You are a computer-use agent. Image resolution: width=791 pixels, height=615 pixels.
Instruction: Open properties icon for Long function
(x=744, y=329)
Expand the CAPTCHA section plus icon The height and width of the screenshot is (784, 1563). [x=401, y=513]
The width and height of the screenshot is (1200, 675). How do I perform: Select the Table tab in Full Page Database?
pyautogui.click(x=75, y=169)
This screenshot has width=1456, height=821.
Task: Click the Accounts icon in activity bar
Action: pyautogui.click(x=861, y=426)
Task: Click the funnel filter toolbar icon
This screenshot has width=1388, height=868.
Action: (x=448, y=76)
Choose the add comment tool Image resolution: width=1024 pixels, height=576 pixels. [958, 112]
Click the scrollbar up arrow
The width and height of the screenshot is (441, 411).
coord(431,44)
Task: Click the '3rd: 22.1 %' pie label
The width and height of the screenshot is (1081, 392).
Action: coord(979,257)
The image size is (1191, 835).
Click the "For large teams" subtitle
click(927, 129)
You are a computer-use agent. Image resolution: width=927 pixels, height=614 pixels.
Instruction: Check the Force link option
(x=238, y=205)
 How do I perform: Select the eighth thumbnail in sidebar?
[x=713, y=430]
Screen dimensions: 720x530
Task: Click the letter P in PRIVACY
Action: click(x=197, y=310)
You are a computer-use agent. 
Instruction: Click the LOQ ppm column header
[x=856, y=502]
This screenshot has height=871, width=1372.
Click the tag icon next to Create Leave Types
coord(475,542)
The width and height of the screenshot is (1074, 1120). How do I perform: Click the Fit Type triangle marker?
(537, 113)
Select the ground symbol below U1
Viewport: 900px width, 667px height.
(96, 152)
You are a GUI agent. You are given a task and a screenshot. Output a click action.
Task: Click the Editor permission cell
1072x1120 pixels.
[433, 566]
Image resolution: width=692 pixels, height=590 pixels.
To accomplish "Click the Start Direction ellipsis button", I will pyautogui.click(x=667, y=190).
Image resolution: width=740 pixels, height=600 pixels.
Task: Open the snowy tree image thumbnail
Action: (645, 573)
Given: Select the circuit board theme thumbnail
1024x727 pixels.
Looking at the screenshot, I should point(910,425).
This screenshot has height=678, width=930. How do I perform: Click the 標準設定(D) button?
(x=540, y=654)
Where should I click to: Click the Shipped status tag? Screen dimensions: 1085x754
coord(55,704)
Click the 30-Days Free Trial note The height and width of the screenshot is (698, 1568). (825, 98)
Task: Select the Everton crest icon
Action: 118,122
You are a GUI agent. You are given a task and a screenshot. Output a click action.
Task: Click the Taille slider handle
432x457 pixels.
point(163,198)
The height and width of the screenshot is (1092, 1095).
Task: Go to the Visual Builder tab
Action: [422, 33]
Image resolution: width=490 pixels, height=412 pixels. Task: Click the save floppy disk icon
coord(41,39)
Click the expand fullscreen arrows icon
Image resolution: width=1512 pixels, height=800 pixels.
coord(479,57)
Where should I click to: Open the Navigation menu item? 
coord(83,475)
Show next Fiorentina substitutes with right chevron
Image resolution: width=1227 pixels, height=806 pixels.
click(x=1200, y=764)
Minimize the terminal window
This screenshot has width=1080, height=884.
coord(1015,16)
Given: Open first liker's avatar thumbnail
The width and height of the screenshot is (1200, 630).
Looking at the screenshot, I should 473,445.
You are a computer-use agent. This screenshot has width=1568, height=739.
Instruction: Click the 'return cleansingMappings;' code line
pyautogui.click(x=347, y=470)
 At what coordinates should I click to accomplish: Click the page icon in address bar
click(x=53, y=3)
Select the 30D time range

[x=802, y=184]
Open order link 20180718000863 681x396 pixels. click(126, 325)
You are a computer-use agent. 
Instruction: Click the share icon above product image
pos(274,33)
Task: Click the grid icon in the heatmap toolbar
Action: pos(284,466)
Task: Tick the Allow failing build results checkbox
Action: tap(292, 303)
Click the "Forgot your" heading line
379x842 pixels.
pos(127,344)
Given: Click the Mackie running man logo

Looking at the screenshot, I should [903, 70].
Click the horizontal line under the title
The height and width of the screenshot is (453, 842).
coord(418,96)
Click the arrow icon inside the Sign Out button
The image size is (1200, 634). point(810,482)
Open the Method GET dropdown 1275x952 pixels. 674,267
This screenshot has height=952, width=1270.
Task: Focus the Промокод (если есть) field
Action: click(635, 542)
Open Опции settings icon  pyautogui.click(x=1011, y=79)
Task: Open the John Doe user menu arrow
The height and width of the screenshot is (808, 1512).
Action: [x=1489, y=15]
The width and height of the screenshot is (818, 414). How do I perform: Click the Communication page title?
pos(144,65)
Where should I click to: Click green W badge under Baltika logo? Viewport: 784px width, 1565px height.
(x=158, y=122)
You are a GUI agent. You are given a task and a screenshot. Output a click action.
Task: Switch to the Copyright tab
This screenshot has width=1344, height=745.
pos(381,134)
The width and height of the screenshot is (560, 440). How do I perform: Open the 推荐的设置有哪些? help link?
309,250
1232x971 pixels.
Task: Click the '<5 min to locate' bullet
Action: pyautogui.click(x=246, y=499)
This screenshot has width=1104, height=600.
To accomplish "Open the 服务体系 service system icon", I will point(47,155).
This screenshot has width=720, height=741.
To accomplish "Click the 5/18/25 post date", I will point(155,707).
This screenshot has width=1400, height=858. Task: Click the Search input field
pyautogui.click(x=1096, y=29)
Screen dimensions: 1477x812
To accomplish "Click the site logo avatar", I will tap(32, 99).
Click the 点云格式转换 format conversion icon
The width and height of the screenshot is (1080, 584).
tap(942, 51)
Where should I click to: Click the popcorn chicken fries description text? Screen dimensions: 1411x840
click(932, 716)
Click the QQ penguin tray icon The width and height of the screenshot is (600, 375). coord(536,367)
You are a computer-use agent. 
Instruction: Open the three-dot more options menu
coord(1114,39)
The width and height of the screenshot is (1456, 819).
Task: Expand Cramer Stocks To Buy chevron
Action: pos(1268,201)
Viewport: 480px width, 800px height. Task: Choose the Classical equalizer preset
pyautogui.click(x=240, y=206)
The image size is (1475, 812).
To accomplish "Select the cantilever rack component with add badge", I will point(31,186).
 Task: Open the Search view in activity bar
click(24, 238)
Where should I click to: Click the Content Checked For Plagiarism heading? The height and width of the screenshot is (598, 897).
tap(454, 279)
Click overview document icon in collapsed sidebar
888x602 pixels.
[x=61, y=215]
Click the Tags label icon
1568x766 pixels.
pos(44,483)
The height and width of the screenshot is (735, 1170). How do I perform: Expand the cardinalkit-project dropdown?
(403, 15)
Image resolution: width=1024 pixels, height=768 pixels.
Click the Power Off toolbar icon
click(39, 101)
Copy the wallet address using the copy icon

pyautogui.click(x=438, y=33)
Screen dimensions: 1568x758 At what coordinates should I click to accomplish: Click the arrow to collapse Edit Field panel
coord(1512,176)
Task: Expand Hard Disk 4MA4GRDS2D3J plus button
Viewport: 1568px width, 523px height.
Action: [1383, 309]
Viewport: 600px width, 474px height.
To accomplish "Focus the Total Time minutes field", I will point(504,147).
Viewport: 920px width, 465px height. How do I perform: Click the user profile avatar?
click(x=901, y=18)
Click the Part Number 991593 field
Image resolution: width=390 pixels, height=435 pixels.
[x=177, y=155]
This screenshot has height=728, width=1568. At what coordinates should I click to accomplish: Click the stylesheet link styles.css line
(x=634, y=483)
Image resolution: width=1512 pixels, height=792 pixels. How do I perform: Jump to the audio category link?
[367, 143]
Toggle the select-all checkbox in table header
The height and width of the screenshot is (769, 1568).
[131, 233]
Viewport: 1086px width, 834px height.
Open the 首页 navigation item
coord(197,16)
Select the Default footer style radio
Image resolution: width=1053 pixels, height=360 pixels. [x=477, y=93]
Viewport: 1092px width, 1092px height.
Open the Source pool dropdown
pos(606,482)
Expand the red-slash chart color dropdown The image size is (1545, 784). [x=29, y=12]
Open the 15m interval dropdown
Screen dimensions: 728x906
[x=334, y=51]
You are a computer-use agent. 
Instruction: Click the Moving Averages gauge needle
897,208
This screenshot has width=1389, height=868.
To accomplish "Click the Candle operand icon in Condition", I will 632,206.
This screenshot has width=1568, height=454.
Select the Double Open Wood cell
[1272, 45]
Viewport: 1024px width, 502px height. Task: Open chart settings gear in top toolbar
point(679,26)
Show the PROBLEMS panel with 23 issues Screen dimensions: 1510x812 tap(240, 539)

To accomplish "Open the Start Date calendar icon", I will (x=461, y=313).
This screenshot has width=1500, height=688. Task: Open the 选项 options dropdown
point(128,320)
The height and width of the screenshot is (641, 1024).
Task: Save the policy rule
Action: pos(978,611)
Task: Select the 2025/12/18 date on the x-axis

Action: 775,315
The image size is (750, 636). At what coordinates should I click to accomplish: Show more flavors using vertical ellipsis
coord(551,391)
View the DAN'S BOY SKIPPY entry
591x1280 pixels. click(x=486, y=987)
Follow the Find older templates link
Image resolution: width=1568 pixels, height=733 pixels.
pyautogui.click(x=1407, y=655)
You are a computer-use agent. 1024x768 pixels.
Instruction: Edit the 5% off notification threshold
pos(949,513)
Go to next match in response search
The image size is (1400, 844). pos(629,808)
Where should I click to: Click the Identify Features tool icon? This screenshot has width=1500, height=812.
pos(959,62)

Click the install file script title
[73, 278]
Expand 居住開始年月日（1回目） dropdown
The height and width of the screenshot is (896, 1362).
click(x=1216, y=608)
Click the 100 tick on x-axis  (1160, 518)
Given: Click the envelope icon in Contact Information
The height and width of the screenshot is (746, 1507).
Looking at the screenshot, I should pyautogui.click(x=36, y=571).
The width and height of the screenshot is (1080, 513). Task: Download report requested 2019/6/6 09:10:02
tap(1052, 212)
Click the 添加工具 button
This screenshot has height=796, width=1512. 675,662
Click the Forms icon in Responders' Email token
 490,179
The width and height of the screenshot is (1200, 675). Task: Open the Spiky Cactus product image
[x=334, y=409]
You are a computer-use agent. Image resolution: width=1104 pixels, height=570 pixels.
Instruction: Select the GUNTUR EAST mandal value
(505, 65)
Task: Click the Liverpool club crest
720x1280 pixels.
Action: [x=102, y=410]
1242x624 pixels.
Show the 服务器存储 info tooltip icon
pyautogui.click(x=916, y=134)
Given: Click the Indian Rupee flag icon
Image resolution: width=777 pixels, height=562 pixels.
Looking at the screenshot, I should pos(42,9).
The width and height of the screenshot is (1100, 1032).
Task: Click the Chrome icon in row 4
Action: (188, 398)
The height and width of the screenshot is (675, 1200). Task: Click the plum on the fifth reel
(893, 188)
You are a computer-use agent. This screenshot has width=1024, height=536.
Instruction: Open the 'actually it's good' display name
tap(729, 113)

**The request:** Reproduce the entries word for word, starting at the very first line and ending at the line that contains "(x=238, y=205)", with both of those lines included.

**Answer to this exercise:**
You are a computer-use agent. Image resolution: width=791 pixels, height=615 pixels.
Instruction: Open properties icon for Long function
(x=744, y=329)
Expand the CAPTCHA section plus icon The height and width of the screenshot is (784, 1563). [x=401, y=513]
The width and height of the screenshot is (1200, 675). How do I perform: Select the Table tab in Full Page Database?
pyautogui.click(x=75, y=169)
This screenshot has width=1456, height=821.
Task: Click the Accounts icon in activity bar
Action: pyautogui.click(x=861, y=426)
Task: Click the funnel filter toolbar icon
This screenshot has width=1388, height=868.
Action: (x=448, y=76)
Choose the add comment tool Image resolution: width=1024 pixels, height=576 pixels. [958, 112]
Click the scrollbar up arrow
The width and height of the screenshot is (441, 411).
coord(431,44)
Task: Click the '3rd: 22.1 %' pie label
The width and height of the screenshot is (1081, 392).
Action: coord(979,257)
The image size is (1191, 835).
Click the "For large teams" subtitle
click(927, 129)
You are a computer-use agent. Image resolution: width=927 pixels, height=614 pixels.
Instruction: Check the Force link option
(x=238, y=205)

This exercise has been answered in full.